Quickly rising to fame after impressing fans with his vocal talents, Frank Ocean landed himself a feature in the December 2012 issue of GQ magazine.
Bringing some friends along for the photo shoot, the 25-year-old R&B singer playfully posed for the Peggy Sirota shot spread while opening up about everything from telling his fans he's gay to being raised by a single mother.
A few highlights from Mr Ocean's interview are as follows. For more, be sure to pay a visit to GQ!
On coming out of the closet last July:
"The night I posted it, I cried like a f--king baby. It was like all the frequency just clicked to a change in my head. All the receptors were now receiving a different signal, and I was happy. I hadn't been happy in so long. I've been sad again since, but it's a totally different take on sad. There's just some magic in truth and honesty and openness."
On fearing his sexuality might derail his career:
"In black music, we've got so many leaps and bounds to make with acceptance and tolerance in regard to that issue. It reflects something just ingrained, you know. When I was growing up, there was nobody in my family—not even my mother—who I could look to and be like, 'I know you've never said anything homophobic.' So, you know, you worry about people in the business who you've heard talk that way. Some of my heroes coming up talk recklessly like that. It's tempting to give those views and words—that ignorance—more attention than they deserve. Very tempting."

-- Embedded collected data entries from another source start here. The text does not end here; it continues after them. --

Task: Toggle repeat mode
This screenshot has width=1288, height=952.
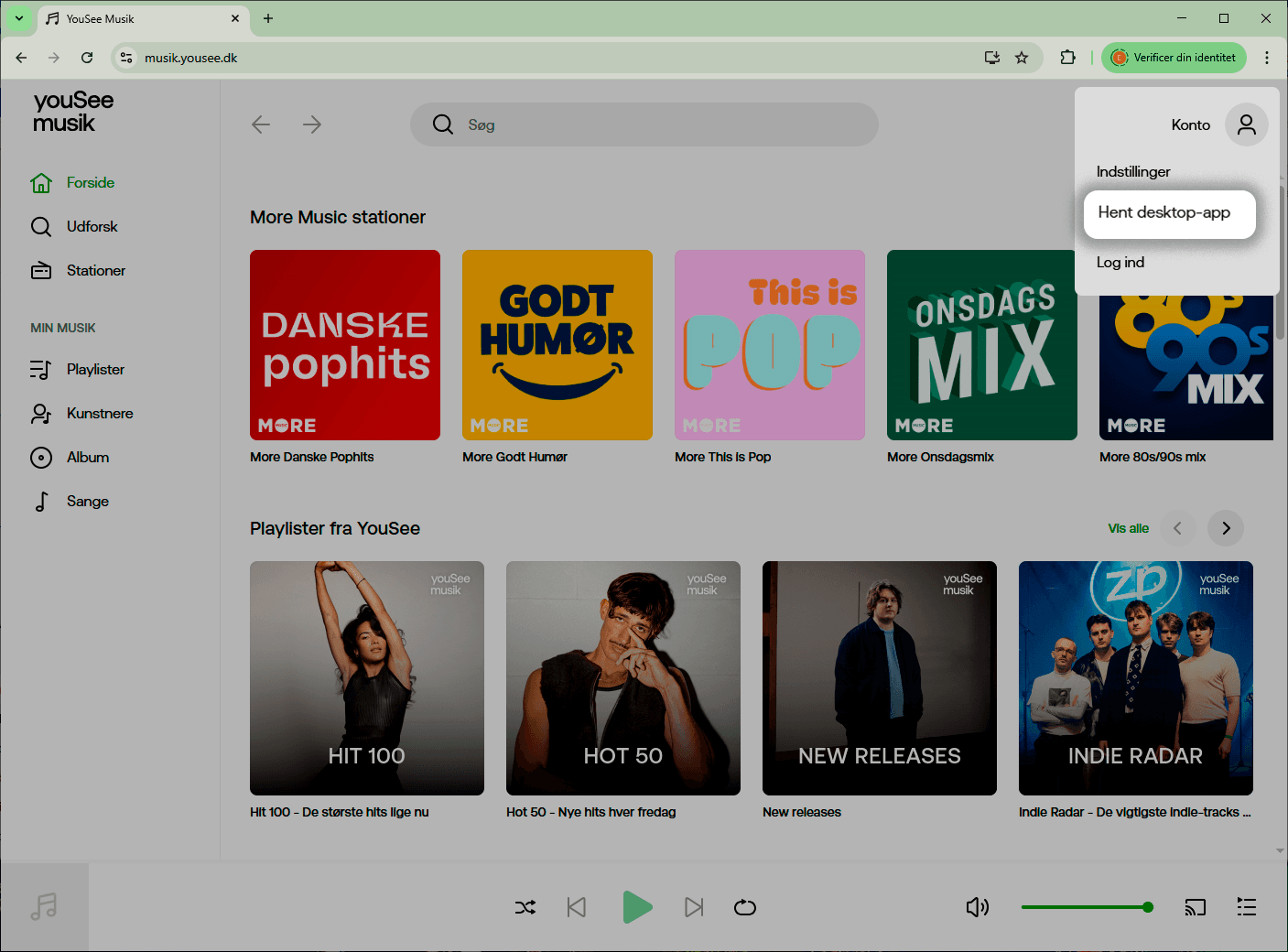Action: pos(745,907)
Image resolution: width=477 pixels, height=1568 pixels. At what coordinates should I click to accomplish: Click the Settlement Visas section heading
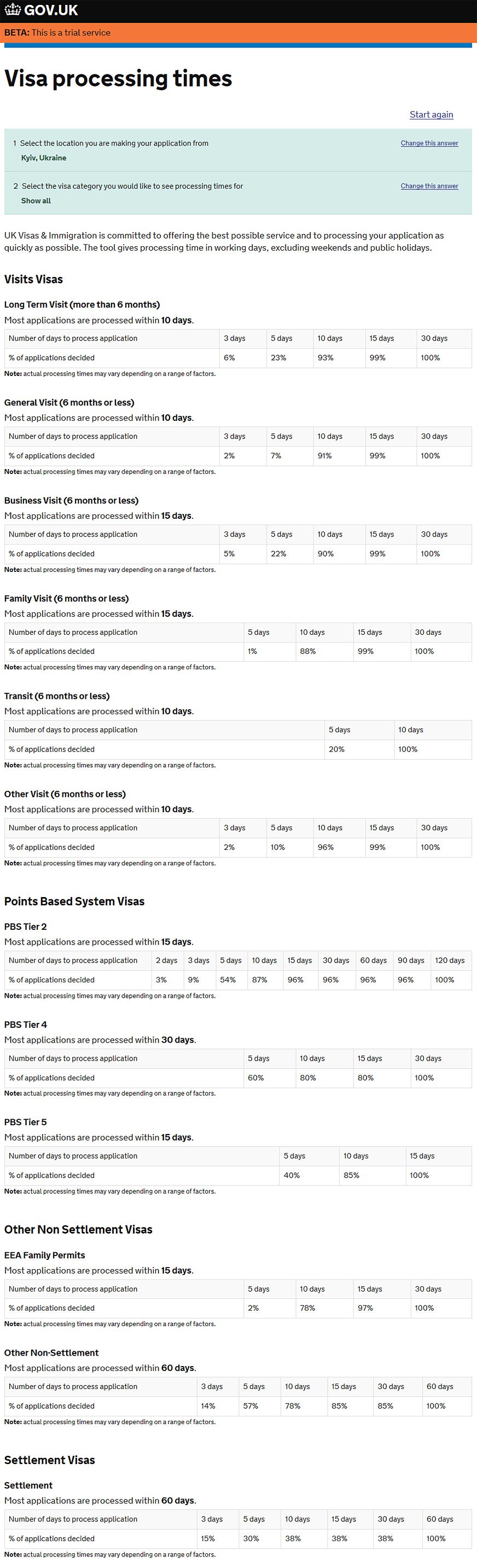(x=49, y=1460)
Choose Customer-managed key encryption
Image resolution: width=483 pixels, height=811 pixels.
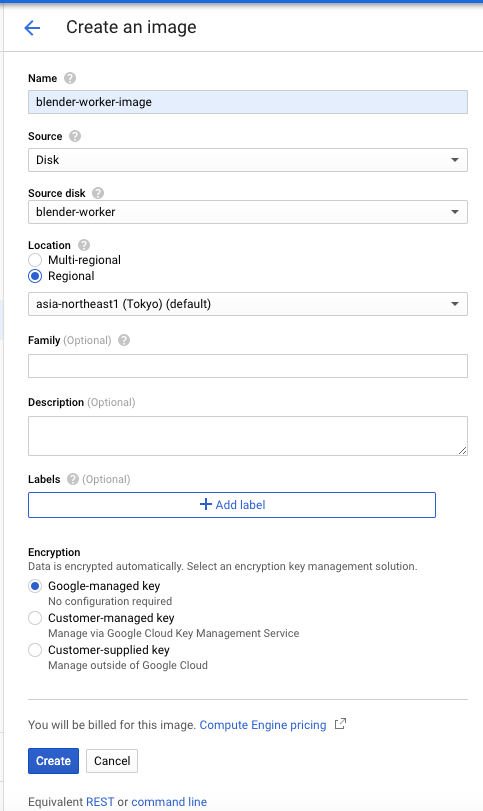(x=35, y=618)
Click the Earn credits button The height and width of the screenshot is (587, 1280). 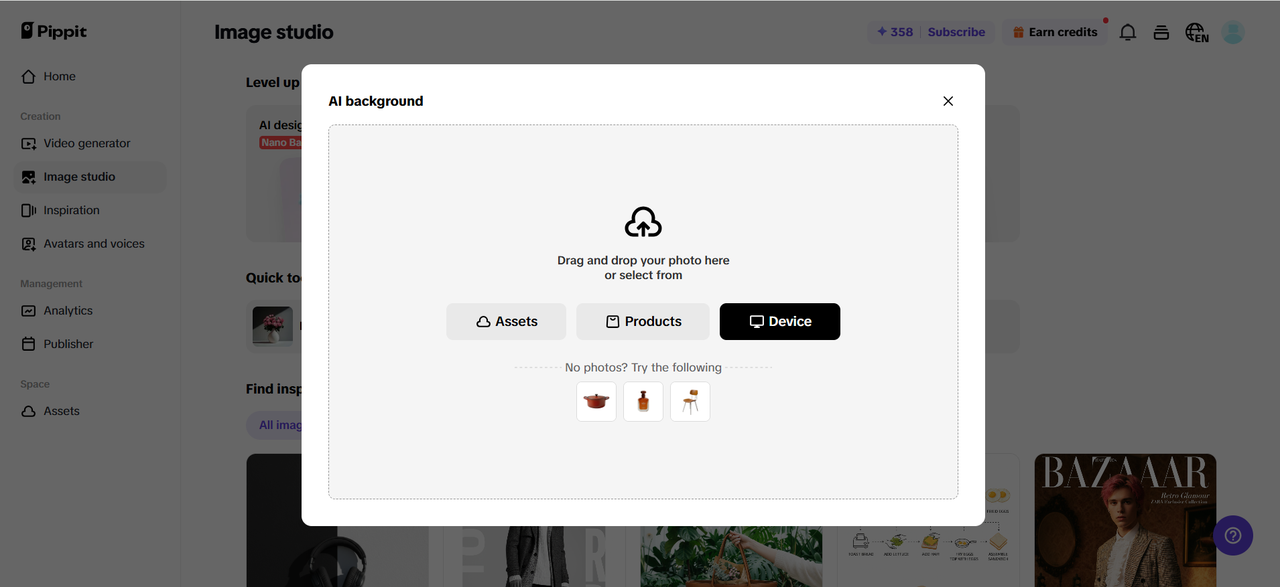[x=1054, y=32]
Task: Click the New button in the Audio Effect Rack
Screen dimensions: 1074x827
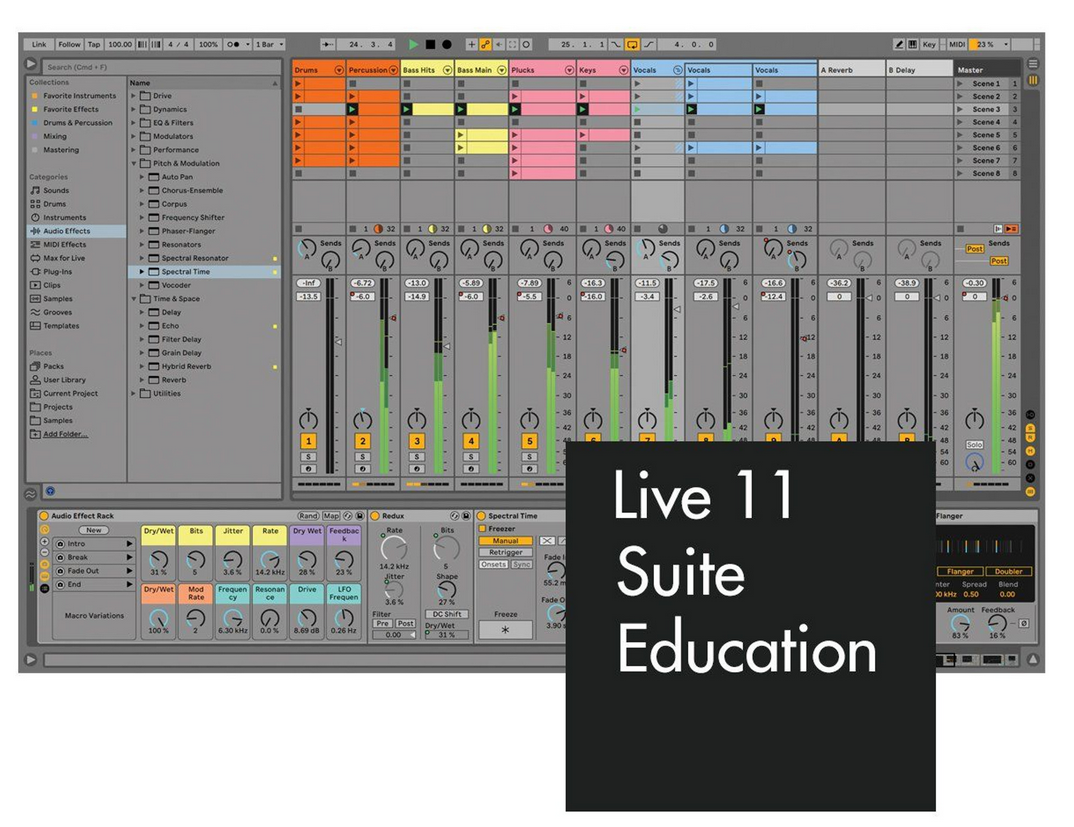Action: click(x=92, y=529)
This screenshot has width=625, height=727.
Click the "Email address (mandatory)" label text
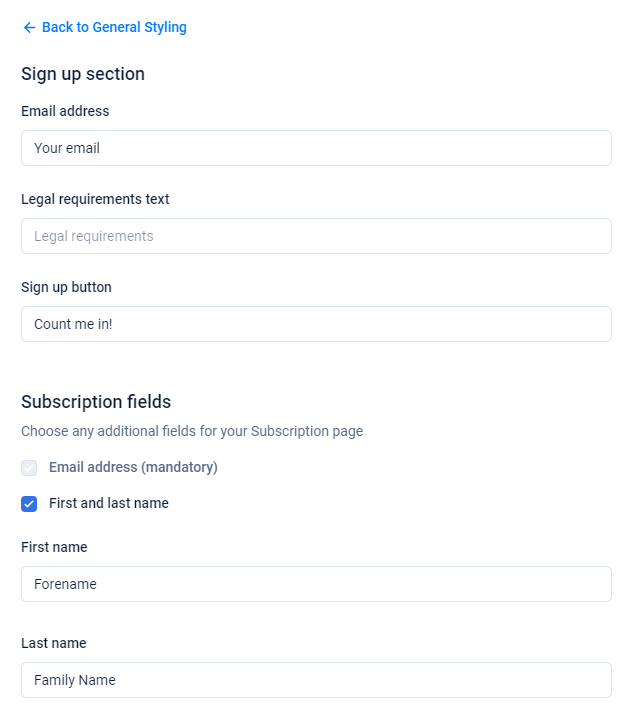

On his mother raising him after his father left when he was six:
"I haven't seen him since. And for a while, you know, we were not middle-class. We were poor. But my mom never accepted that. She worked hard to become a residential contractor—got her master's with honors at the University of New Orleans. I used to go to every class with her. Her father was my paternal figure. He'd had a really troubled life with crack, heroin, and alcohol and had kids he wasn't an ideal parent to. I was his second chance, and he gave it his best shot. My grandfather was smart and had a whole lot of pride. He didn't speak a terrible amount, but you could tell there was a ton on his mind—like a quiet acceptance of how life had turned out. He was a mentor at AA and NA, and I would go with him to meetings."